Задания =>
A: Когда, согласно отрывку о канонизации Людовика Святого, Филипп IV устроил официальную церемонию в Сен-Дени?
B: Процитируйте отрывок о канонизации Людовика Святого: начните со слов "Но в данный" и закончите словами "теперь несущественным документом.".
C: Продолжите отрывок о канонизации Людовика Святого с того места, на котором он обрывается.

Приведённый отрывок =>
──────────

Канонизация Людовика была также возможностью для Папы создать образ идеального короля в соответствии с его взглядами, которому должен следовать его внук. Проповедь, произнесенная им 11 августа, была полна намеков, подчеркивающих контраст между Людовиком IX, идеальным государем, и Филиппом IV, которому следовало бы черпать вдохновение из примера своего деда. Последний был действительно, говорит он, "мирным государем" ("Rex pacificus"), "он оставался в мире со своими современниками и в своем собственном сердце, и поэтому он обрел мир на вечные времена", "он сохранил свое царство в мире", и именно потому, что он "показал себя справедливым по отношению к себе, к Богу и к ближнему, он обрел мир". Он был настоящим кесарем: "Этого святого государя мы справедливо назвали кесарем, потому что он овладел господством и владычеством в этом мире, сокрушив трех врагов человеческой природы: бренный мир, плоть и дьявола".

Нет уверенности, что король читал житие Людовика Святого так же, как Папа, и извлекал из него те же уроки. Но Филипп Красивый не был равнодушен к тому, что стал внуком святого. Это одновременно династическая и личная честь для того, кто вырос при дворе, где доминировала тень великого короля. Поэтому известие о канонизации в виде долгожданной буллы Gloria laus стало для него источником подлинного удовлетворения и гордости. 25 августа 1298 года он организовал официальную церемонию в Сен-Дени, где в присутствии многочисленных свидетелей процесса, баронов, епископов и аббатов, кости святого были "подняты" и помещены за алтарем. На протяжении всего периода правления память о Людовике Святом была вездесущей, как обязательная, но амбивалентная ссылка: Филипп IV использовал его для празднования величия Капетингов, раздавая драгоценные реликвии своего деда государям и церквям, а королева Жанна заказала у Жуанвиля биографию короля. И наоборот, противники Филиппа IV использовали контраст между его недостатками и качествами святого короля, как это справедливо сделал Жуанвиль: возвеличивая Людовика IX, чтобы сильнее принизить Филиппа IV. Тогда последний мог наверное смог понять, какая это сомнительная честь — иметь в семье святого.

Но в данный момент, летом 1297 года, король мог наслаждаться новостью о канонизации, которая скрепила его примирение с Папой. Это примирение было одновременно и победой, поскольку Бонифаций VIII, столкнувшись с нуждой в деньгах и восстанием Колонна, оказался в обороне и был вынужден пойти на многочисленные уступки, практически предоставив Филиппу IV право облагать налогом духовенство Франции по своему усмотрению: булла Сlericis laicos стала теперь несущественным документом.


Фландрская кампания (июнь-октябрь 1297 года)

──────────

Набор данных =>
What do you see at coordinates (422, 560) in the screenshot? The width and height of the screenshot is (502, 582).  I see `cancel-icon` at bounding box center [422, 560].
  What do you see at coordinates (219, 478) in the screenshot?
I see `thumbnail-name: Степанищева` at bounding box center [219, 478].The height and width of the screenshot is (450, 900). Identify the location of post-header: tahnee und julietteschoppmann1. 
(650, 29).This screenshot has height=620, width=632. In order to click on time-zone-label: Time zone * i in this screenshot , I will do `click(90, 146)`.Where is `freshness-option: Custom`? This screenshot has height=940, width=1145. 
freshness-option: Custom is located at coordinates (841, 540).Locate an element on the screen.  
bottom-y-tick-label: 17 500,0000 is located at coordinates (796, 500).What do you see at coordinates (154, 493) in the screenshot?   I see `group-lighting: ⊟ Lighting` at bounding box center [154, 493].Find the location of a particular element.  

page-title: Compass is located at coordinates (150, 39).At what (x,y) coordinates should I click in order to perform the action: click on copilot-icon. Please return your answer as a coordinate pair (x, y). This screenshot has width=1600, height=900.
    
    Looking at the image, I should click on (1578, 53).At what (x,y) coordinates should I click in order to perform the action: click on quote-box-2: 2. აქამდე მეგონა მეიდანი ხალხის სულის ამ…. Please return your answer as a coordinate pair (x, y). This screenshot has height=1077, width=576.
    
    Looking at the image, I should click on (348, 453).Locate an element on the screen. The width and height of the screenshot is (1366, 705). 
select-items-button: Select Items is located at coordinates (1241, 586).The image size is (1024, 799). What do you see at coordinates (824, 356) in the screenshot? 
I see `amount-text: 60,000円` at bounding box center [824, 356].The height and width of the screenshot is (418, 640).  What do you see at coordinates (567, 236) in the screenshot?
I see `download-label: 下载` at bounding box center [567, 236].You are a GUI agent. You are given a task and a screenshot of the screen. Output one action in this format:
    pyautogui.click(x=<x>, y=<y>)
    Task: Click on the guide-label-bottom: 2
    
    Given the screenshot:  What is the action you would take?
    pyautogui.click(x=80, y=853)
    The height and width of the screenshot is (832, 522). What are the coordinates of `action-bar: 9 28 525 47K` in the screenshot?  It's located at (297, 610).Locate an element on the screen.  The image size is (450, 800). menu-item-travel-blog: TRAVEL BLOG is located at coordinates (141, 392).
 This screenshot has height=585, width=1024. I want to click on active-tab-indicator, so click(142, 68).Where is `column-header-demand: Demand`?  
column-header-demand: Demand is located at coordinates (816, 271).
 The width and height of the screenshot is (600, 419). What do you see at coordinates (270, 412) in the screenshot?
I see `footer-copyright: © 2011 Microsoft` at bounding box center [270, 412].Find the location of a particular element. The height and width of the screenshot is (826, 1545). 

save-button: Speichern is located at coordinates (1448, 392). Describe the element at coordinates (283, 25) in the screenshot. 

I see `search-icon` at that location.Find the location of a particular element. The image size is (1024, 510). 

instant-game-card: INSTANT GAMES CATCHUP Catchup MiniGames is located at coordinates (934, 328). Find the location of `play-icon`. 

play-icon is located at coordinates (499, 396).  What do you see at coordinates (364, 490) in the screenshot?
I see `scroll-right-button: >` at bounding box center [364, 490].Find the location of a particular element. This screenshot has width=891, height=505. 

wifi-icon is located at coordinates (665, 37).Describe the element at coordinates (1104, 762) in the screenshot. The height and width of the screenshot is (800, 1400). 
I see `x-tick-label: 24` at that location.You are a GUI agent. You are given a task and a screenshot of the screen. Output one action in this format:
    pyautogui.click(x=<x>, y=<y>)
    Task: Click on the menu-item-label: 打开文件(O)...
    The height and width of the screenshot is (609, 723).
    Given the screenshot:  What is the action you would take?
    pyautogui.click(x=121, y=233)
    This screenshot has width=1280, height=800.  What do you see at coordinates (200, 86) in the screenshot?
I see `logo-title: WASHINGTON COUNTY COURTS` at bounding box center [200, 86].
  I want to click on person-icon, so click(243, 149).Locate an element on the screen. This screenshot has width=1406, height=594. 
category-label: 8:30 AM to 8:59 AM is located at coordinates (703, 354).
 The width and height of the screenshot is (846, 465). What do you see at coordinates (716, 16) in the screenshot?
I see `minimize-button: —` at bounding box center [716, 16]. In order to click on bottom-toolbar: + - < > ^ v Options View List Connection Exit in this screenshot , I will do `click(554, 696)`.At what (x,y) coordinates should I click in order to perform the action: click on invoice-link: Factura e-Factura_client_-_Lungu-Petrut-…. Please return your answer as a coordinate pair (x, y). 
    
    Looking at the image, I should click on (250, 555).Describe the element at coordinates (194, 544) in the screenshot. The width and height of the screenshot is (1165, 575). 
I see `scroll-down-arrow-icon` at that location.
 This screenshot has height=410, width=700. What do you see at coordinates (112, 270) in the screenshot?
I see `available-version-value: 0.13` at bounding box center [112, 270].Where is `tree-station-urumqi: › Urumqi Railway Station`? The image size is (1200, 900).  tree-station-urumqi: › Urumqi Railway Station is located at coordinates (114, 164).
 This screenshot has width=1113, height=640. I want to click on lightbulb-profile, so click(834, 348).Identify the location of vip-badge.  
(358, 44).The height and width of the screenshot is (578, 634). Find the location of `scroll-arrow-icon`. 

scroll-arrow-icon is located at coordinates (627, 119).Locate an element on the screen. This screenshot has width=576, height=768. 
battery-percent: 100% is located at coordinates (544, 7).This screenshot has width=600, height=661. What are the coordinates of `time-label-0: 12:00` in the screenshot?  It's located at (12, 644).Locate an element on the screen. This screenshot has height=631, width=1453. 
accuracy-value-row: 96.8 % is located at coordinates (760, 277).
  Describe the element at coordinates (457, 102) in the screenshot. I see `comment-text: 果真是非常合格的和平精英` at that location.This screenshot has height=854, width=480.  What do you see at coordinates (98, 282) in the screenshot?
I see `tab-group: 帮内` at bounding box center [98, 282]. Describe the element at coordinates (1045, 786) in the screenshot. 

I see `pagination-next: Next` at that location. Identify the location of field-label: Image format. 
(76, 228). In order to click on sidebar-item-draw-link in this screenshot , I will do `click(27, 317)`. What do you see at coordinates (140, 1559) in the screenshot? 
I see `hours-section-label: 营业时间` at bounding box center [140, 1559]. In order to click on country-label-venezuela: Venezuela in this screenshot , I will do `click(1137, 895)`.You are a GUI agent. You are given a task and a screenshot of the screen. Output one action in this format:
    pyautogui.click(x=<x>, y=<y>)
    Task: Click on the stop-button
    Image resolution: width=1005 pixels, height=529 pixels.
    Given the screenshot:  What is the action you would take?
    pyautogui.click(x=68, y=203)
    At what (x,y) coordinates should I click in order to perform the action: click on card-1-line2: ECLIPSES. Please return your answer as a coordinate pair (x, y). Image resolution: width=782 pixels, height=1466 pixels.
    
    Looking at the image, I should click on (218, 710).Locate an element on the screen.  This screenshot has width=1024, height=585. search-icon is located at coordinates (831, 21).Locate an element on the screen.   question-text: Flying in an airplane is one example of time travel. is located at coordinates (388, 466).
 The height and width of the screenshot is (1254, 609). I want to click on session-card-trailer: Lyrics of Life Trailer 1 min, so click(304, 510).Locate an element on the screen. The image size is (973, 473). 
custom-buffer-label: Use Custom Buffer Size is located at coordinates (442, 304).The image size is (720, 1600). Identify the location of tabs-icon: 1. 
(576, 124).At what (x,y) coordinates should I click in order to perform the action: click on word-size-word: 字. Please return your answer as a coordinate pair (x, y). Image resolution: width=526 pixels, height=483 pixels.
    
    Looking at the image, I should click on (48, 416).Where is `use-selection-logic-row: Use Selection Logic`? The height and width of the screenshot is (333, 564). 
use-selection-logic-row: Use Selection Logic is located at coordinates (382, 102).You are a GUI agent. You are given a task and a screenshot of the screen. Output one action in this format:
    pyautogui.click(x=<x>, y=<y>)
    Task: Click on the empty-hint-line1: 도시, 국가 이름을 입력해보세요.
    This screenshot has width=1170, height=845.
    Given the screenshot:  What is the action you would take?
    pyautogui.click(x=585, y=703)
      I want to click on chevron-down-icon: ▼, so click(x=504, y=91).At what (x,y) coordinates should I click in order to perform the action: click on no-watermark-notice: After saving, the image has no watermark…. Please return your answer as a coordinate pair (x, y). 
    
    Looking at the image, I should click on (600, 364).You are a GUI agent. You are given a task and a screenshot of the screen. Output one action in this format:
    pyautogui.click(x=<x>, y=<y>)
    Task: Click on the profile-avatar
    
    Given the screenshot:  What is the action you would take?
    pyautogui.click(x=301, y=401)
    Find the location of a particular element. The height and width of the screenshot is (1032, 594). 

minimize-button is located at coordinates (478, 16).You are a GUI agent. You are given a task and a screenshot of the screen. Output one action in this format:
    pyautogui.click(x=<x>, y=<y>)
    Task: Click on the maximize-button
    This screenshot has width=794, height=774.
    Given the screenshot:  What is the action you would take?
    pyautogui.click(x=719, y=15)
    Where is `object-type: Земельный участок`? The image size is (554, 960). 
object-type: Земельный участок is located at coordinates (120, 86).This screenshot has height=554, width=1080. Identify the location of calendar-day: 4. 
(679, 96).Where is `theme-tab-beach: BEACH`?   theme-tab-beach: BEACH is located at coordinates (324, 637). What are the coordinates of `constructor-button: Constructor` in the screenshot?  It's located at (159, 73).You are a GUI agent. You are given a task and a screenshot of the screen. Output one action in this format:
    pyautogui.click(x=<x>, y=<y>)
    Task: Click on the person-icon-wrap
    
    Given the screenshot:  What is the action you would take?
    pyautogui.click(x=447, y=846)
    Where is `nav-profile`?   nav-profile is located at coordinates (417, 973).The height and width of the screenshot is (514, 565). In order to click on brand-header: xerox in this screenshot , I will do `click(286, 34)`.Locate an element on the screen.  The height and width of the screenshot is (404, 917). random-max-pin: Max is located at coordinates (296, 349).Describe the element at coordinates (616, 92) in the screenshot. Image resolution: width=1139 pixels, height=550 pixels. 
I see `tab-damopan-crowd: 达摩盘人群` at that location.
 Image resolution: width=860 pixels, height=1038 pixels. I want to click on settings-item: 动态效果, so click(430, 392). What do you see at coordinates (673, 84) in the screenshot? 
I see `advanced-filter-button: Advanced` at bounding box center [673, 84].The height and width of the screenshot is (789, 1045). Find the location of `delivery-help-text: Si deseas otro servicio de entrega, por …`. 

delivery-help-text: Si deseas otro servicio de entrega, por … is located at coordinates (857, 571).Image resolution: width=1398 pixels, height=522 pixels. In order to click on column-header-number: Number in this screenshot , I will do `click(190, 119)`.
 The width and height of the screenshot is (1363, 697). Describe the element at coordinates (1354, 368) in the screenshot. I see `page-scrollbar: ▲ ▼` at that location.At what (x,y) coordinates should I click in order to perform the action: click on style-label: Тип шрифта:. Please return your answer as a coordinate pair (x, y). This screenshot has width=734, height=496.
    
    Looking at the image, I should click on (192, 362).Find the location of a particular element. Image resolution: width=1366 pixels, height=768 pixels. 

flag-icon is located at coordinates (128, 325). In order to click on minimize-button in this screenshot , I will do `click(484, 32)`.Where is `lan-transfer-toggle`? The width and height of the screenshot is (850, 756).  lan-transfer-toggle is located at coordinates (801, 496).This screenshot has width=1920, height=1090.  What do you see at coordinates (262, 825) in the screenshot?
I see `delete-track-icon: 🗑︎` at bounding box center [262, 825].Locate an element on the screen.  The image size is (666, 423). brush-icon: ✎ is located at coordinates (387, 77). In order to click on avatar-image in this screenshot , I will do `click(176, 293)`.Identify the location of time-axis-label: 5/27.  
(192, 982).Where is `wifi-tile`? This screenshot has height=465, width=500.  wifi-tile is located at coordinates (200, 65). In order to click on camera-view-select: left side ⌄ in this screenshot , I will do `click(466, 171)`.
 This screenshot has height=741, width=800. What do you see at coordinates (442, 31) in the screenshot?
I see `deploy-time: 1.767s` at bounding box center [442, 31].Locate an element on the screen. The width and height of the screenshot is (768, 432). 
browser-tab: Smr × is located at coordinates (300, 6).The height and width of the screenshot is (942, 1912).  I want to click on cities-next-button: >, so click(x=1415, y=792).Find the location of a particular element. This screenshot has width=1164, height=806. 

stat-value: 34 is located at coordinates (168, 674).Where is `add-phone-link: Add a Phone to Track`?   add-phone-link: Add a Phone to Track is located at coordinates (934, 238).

──────────

Ответы =>
A: 25 августа 1298 года.

B:
Но в данный момент, летом 1297 года, король мог наслаждаться новостью о канонизации, которая скрепила его примирение с Папой. Это примирение было одновременно и победой, поскольку Бонифаций VIII, столкнувшись с нуждой в деньгах и восстанием Колонна, оказался в обороне и был вынужден пойти на многочисленные уступки, практически предоставив Филиппу IV право облагать налогом духовенство Франции по своему усмотрению: булла Сlericis laicos стала теперь несущественным документом.

C:
После этого отступления папства Филипп Красивый смог сосредоточить свои усилия против политических врагов, угрожавших королевству в военном отношении. И здесь он снова добился полного успеха. В Аквитании попытки англичан ослабить хватку французских войск Роберта д'Артуа были подавлены без особого труда. В 1296 году экспедиция под руководством Эдмунда Ланкастера, брата Эдуарда I, против Бордо была неудачной, как и нападение на Сен-Макер, во время которого, 5 июня, Эдмунд скончался от болезни. Его сменил Генри де Лейси, граф Линкольн, который потерпел неудачу при Даксе. В январе 1297 года Роберт д'Артуа одержал значительную победу при Бельгарде, в ходе которого были захвачены несколько английских командиров, в том числе Джон де Сен-Джон. Генри де Лейси пришлось довольствоваться разграблением и сожжением нескольких деревень вокруг Тулузы в течение лета. Из-за нехватки ресурсов король Англии был вынужден оставить гасконцев защищаться самостоятельно: военные счета показывают, что английские расходы на войска стоили 17.928 фунтов на пехотинцев и 37.051 фунт на всадников, в то время как гасконские воины стоили 137.595 фунтов. Но гасконцы разделились: такие города, как Байонна, Бург, Блайе, Сен-Север, Боннегард, Перорад и Сорде, были за Плантагенетов; другие, такие как Бордо, были за Капетингов и все они отстаивали прежде всего свои собственные интересы.

В 1297 году, однако, Аквитания оставалась в основном под контролем войск французского короля, но главным местом действий теперь была Фландрия и соседние регионы, на которых было сосредоточено все внимание воюющих сторон. В январе и феврале, как мы уже видели, граф Фландрии отказался от оммажа королю Франции, и тот объявил его преступником и конфисковал его владения. Война была неизбежна, и ожидалось крупное столкновение, поскольку Ги де Дампьер находился во главе коалиции, финансируемой королем Англии, прибытие которого ожидалось лично.

С самого начала Филипп проявил решительные качества, которые позволили ему удерживать инициативу на протяжении всего конфликта. Действуя на шаг впереди своих противников, он вынудил их к оборонительной войне и выжидательной тактике, что стало фактором раздора между союзниками. Созвав армию в Аррас на июнь месяц, он лично принял командование ею. 2-го числа он был в Компьене, где на Пятидесятницу посвятил в рыцари своего единокровного брата Людовика д'Эврё, а также своего двоюродного брата Людовика, сына графа Клермонского, и еще 120 молодых людей. 6-го числа он прибыл в Аррас, а 12-го был в Лансе. 15-го числа армия встала в Неф-Фоссе, на границе между Фландрией и Артуа. Отряд под командованием Карла Валуа и коннетабля Роберта де Клермона перешел реку Скарп, занял Орши и Бетюн и воссоединился с королевской армии возле Лилля, осада которого началась 23-го числа.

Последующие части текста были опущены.